In this case, the first component of the signal, incomplete information on the horizontal projection of the velocity vector, is extracted by a band-pass filter21 tuned to the frequency S2i. The second signal component, which carries information about the vertical projection of the velocity vector, is extracted by a band-pass filter 22 tuned to frequency H. Filtered from interference signals from the bandpass filter outputs are fed to the inputs of Doppler frequency meters 23 and 24, which provide information in analog or

digital form of the size and sign of two orthogonal projections of the vector

speed + UX and + Vij.

In the proposed meter, the scattered radiation is collected in the angular anepTjpe significantly larger than in the known scheme, since there are no restrictions in the scheme imposed by the condition of providing full polarization, separation of the scattered waves.

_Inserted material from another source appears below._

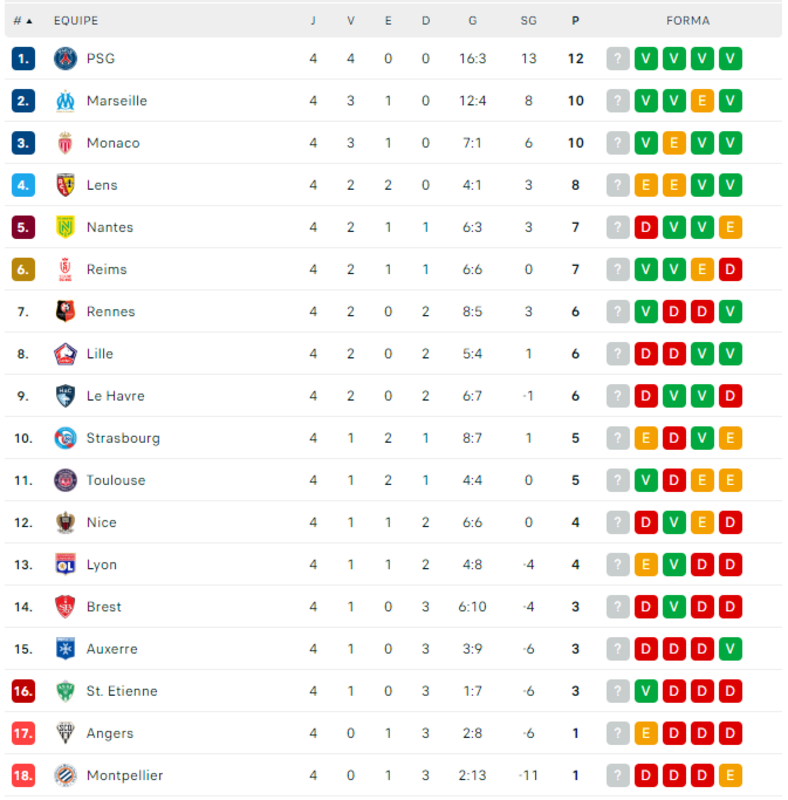788x800 pixels.
Task: Open the Toulouse team link
Action: coord(116,481)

0 This leads to an increase in the power of the scattered radiation received by the photodetector, and, consequently, to an increase in the signal-to-noise ratio by an order of magnitude or more as compared to

5 famous. In addition, the proposed device is much simpler in design, it uses fewer optical elements, which increases the economic performance of the circuit. The scheme is also easier to use and to maintain. The economic efficiency from the introduction of a single sample meter is achieved by simplifying the design and maintenance during its operation.

Claims (1)

(5 4) (5 7) TWO-COMPONENT LASER ANEMOMETER, containing optically conjugated laser, two splitters, two frequency shifters, focusing and collecting backscattered light lenses, a rotary mirror and a photodetector, as well as two Doppler frequency meters, about t which, in order to increase the signal-to-noise ratio, an optical delay line and two electric bandpass filters are introduced into it, and the first splitter is made in the form of an optical device for the formation of three laser beams lying in one plane and wherein the electrical inputs of bandpass filters connected in parallel to the photodetectors, and the outputs - with calipers Doppler frequency, and the optical delay line is positioned between the first and second splitters at the center beam path of the first beam splitter.